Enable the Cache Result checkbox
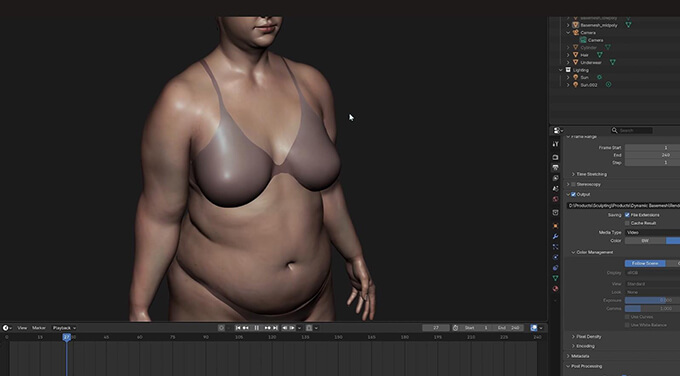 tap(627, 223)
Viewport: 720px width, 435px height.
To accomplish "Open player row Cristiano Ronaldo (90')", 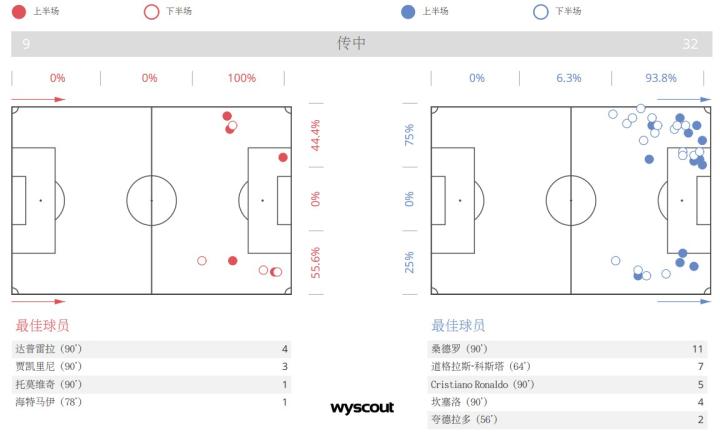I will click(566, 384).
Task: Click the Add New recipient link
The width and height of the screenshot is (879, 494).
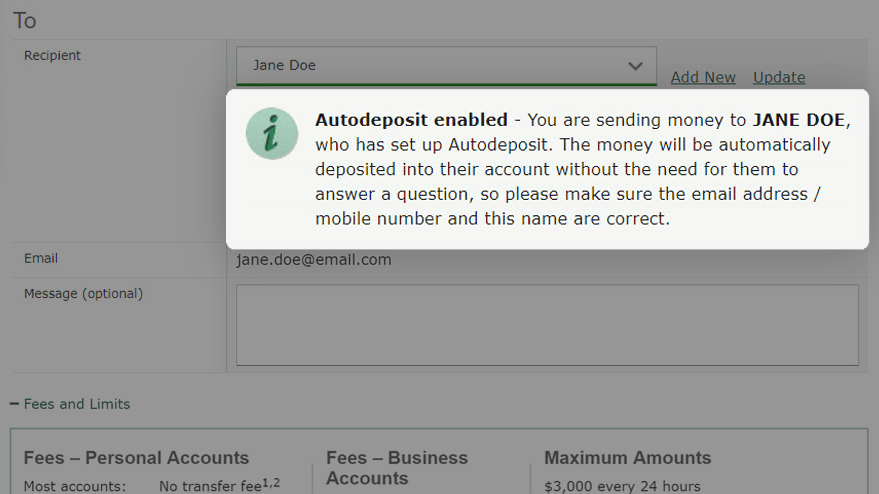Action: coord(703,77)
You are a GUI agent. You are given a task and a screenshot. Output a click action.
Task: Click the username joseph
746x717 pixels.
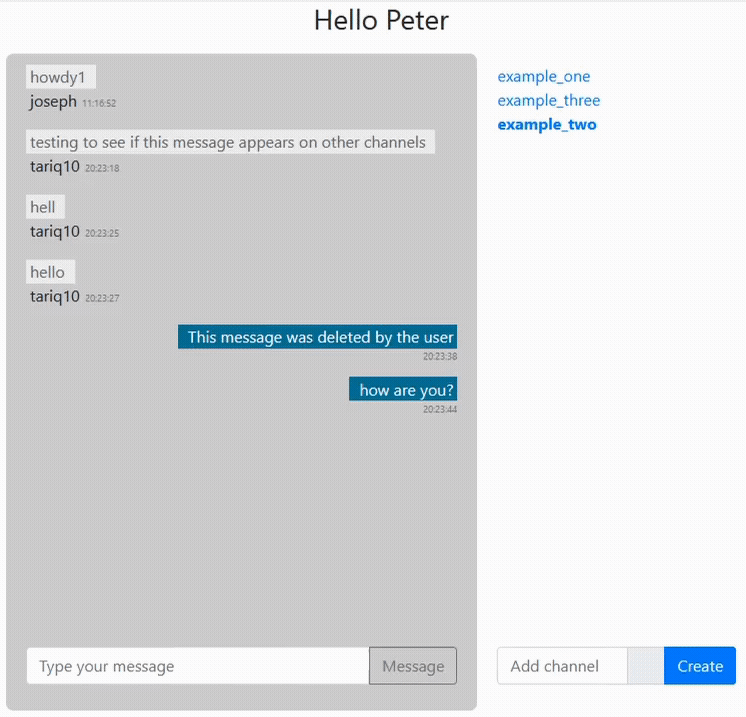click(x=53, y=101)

* [Assignment]: Output exactly the lines from the one containing "The width and" through the last line of the records above, both included, and leave out the pictures.

* [Exercise result]:
The width and height of the screenshot is (879, 494).
Action: coord(703,77)
You are a GUI agent. You are given a task and a screenshot. Output a click action.
Task: Click the username joseph
746x717 pixels.
click(x=53, y=101)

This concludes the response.